GOPOS.ID, JAKARTA – Mahkamah Konstitusi memutuskan menolak permohonan yang diajukan oleh Aditya Anugrah Moha, mantan anggota DPR RI.
Aditya Anugrah Moha (Pemohon) mengujikan Pasal 7 ayat (2) huruf g yang termuat dalam Undang-Undang Nomor 10 Tahun 2016 Perubahan Kedua Atas Undang-Undang Nomor 1 Tahun 2015 Tentang Penetapan Peraturan Pemerintah Pengganti Undang-Undang Nomor 1 Tahun 2014 tentang Pemilihan Gubernur, Bupati, dan Walikota Menjadi Undang-Undang (UU Pilkada) sebagaimana telah dimaknai dengan Putusan Mahkamah Konstitusi Nomor 56/PUU-XVII/2019.
Sidang pengucapan Putusan Nomor 54/PUU-XXII/2024 ini digelar di Ruang Sidang Pleno MK pada Selasa (20/8/2024) dipimpin Ketua MK Suhartoyo dengan didampingi tujuh hakim konstitusi.
Mahkamah dalam pertimbangan hukum putusan mengatakan permohonan Pemohon yang memohon agar masa tunggu 5 (lima) tahun dapat dikecualikan terhadap terpidana yang tidak dicabut hak politiknya oleh putusan pengadilan sekalipun tindak pidana yang telah terbukti dilakukan oleh terpidana diancam pidana 5 (lima) tahun atau lebih, adalah hal yang tidak berdasar.
Karena menurut Mahkamah persoalannya bukan pada dapat digantikannya masa tunggu 5 (lima) tahun dengan tidak dicabutnya hak politik dengan alasan “seolah-olah” pidana yang dijatuhkan oleh pengadilan dapat dikategorikan sebagai perbuatan pidana yang tidak berat sehingga tidak relevan untuk diberlakukan masa tunggu 5 (lima) tahun.
“Namun demikian, terhadap hal tersebut, alasan yang fundamental adalah pemberlakuan masa tunggu 5 (lima) tahun terhadap terpidana yang terbukti melakukan tindak pidana yang diancam dengan pidana 5 (lima) tahun atau lebih, dikarenakan semata-mata terpidana dimaksud dinilai sebagai pelaku tindak pidana yang dikategorikan berat dan oleh karenanya diperlukan masa tunggu yang dianggap cukup agar mempunyai kesempatan beradaptasi dan menunjukkan kepada publik.
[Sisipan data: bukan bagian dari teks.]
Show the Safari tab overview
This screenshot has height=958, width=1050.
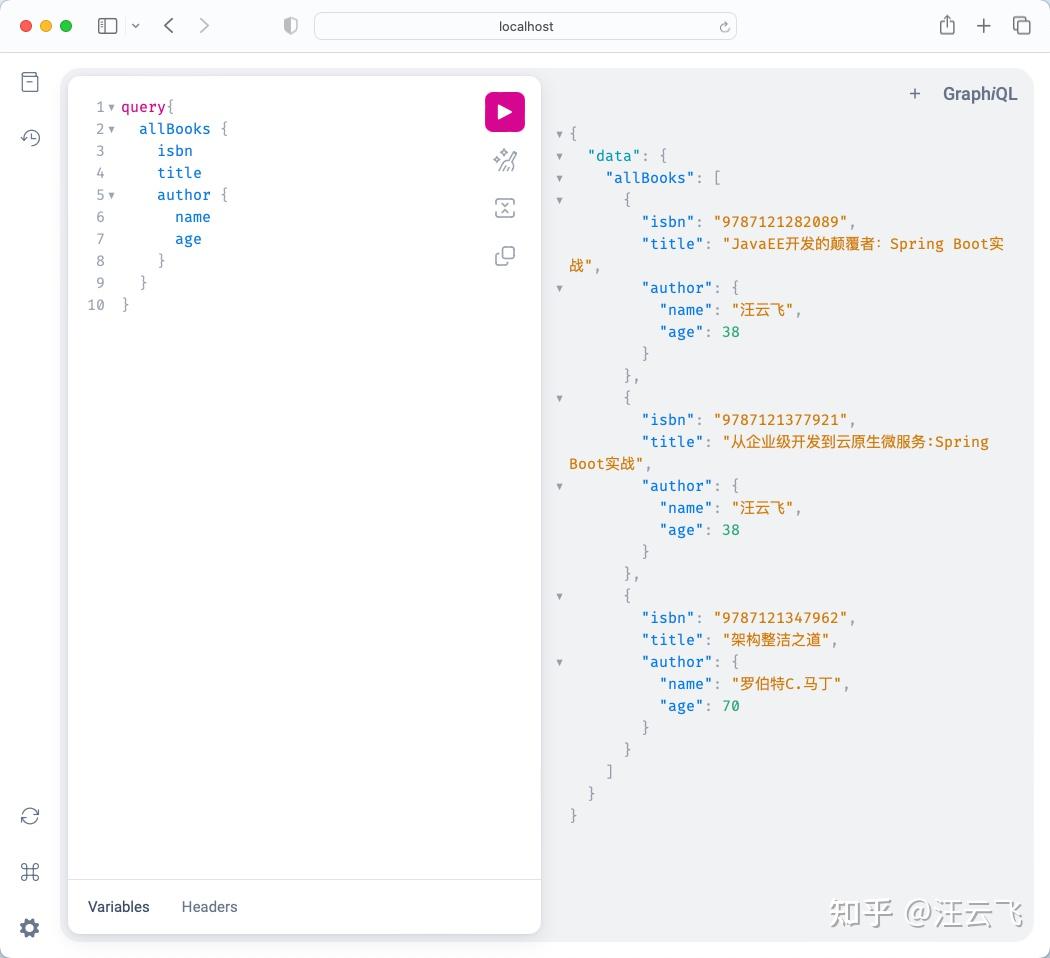tap(1022, 26)
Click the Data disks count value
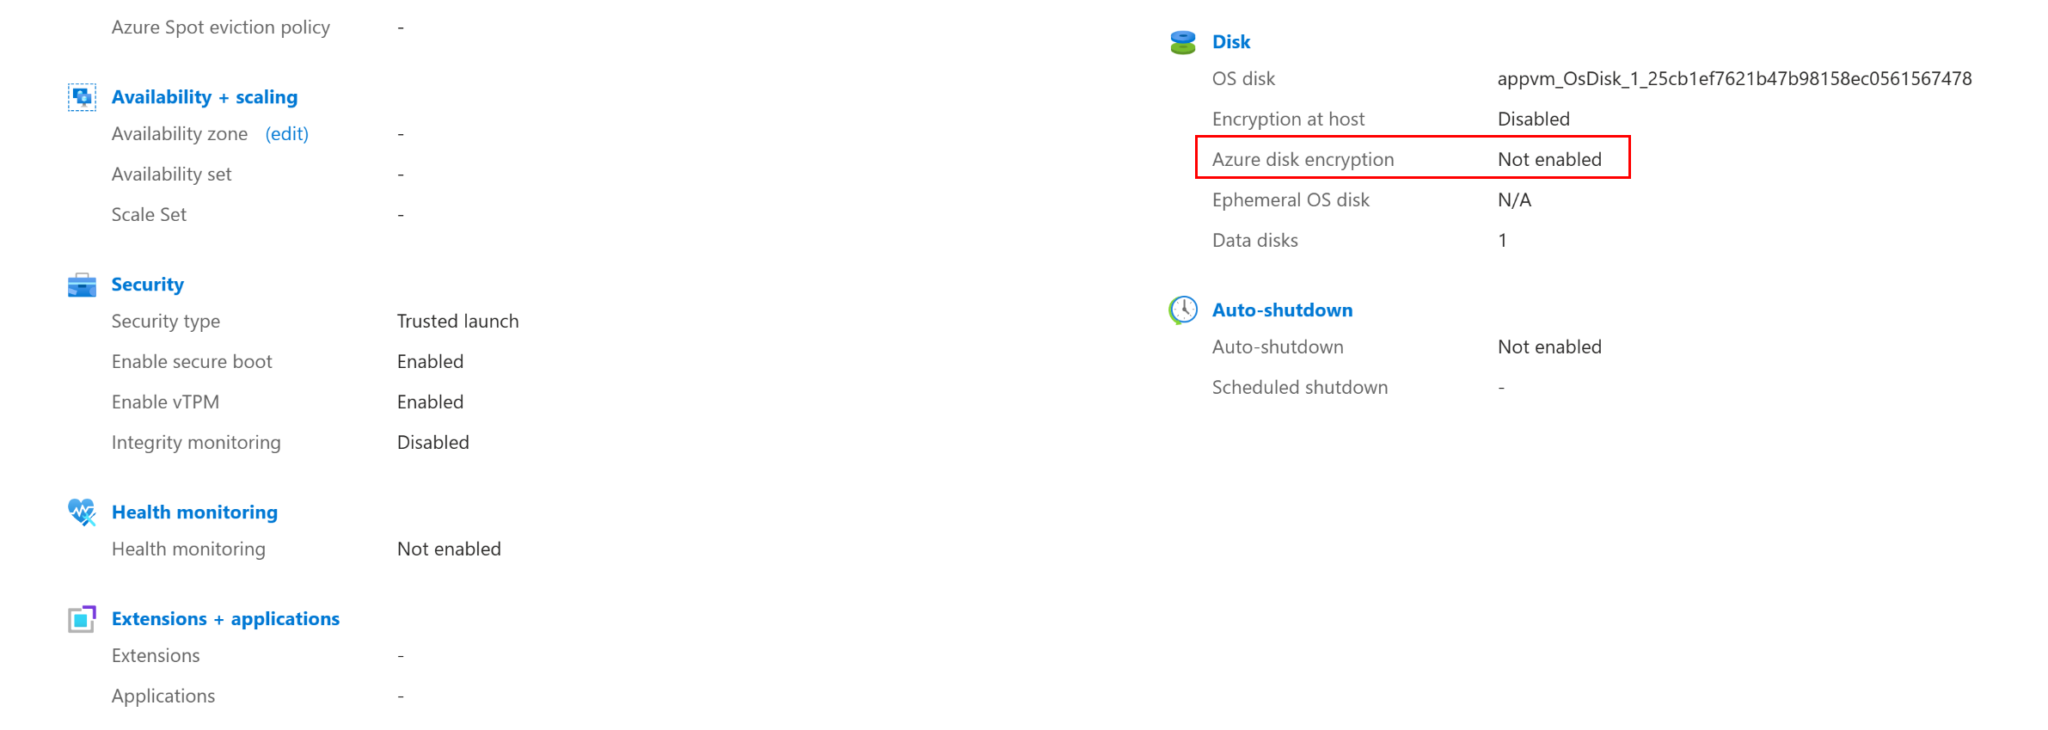 (1503, 240)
Khususnya calon pemilih bahwa yang bersangkutan telah menyadari akan kesalahan dan perbuatan pidana yang pernah dilakukan serta menyesali dan kembali dapat diterima pada lingkungan sosialnya, dalam konteks ini dapat diterima kembali oleh calon pemilihnya,” kata Suhartoyo membacakan pertimbangan hukum putusan.
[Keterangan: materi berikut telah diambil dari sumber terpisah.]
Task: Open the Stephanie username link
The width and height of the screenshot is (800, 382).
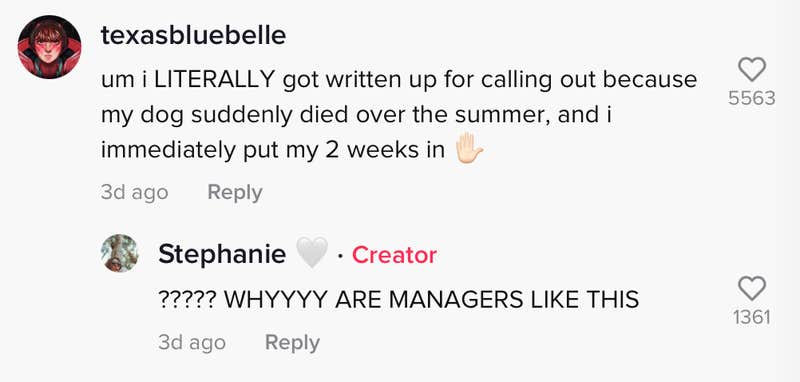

Terlebih, sambung Suhartoyo, berkaitan dengan pencabutan hak politik, Mahkamah sebenarnya telah mendorong kepada pengadilan, agar seseorang yang telah dijatuhi pidana yang terbukti melakukan tindak pidana yang diancam pidana 5 (lima) tahun atau lebih tidak relevan lagi dijatuhi pidana tambahan berupa pencabutan hak politik, mengingat hal tersebut sama halnya menjatuhkan pidana “tambahan” 2 (dua) kali terhadap terpidana jika akan menggunakan hak politiknya setelah selesai menjalani pidana.
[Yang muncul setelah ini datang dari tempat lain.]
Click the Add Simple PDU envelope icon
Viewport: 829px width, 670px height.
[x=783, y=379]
Sebab, terpidana di samping harus menjalani masa pencabutan hak politiknya juga masih harus menyelesaikan masa tunggu 5 (lima) tahun sebagaimana dimaksud dalam Putusan Mahkamah Konstitusi Nomor 56/PUU-XVII/2019, yang sejatinya hal tersebut secara faktual masa pencabutan hak politik tersebut telah terserap oleh masa tunggu 5 (lima) tahun.
Lebih lanjut melalui Putusan tersebut penting bagi Mahkamah untuk menegaskan berkenaan dengan perbedaan ancaman pidana paling tinggi (maksimal) 5 (lima) tahun dengan ancaman pidana 5 (lima) tahun atau lebih. Hal ini penting, mengingat terhadap hal tersebut acapkali menimbulkan salah tafsir atau setidak-tidaknya terdapat persepsi yang berbeda pada pemahaman terhadap ancaman pidana paling tinggi (maksimal) 5 (lima) tahun dengan ancaman pidana 5 (lima) tahun atau lebih yang seolah-olah masa tunggu 5 (lima) tahun dapat diberlakukan terhadap keduanya, karena sama-sama menentukan ancaman pidana yang beririsan dengan 5 (lima) tahun.
“Terhadap hal tersebut, Mahkamah berpendirian, bahwa masa tunggu 5 (lima) tahun hanya dapat diberlakukan terhadap terpidana tindak pidana yang terbukti melakukan tindak pidana yang diancam pidana 5 (lima) tahun atau lebih dan tidak dapat diberlakukan terhadap terpidana yang terbukti melakukan tindak pidana yang diancam pidana paling tinggi (maksimal) 5 (lima) tahun. Sebab, pengelompokan ancaman pidana antara paling tinggi (maksimal) 5 (lima) tahun dengan ancaman 5 (lima) tahun atau lebih, secara doktriner adalah batas yang secara universal dijadikan parameter untuk menentukan jenis tindak pidana yang berat dan tidak berat. Dengan demikian, hal ini sejalan dengan semangat pembatasan yang memberlakukan masa tunggu adalah disebabkan karena kategori bobot atau berat/ringannya tindak pidana yang terbukti telah dilakukan oleh terpidana,” tegas Suhartoyo.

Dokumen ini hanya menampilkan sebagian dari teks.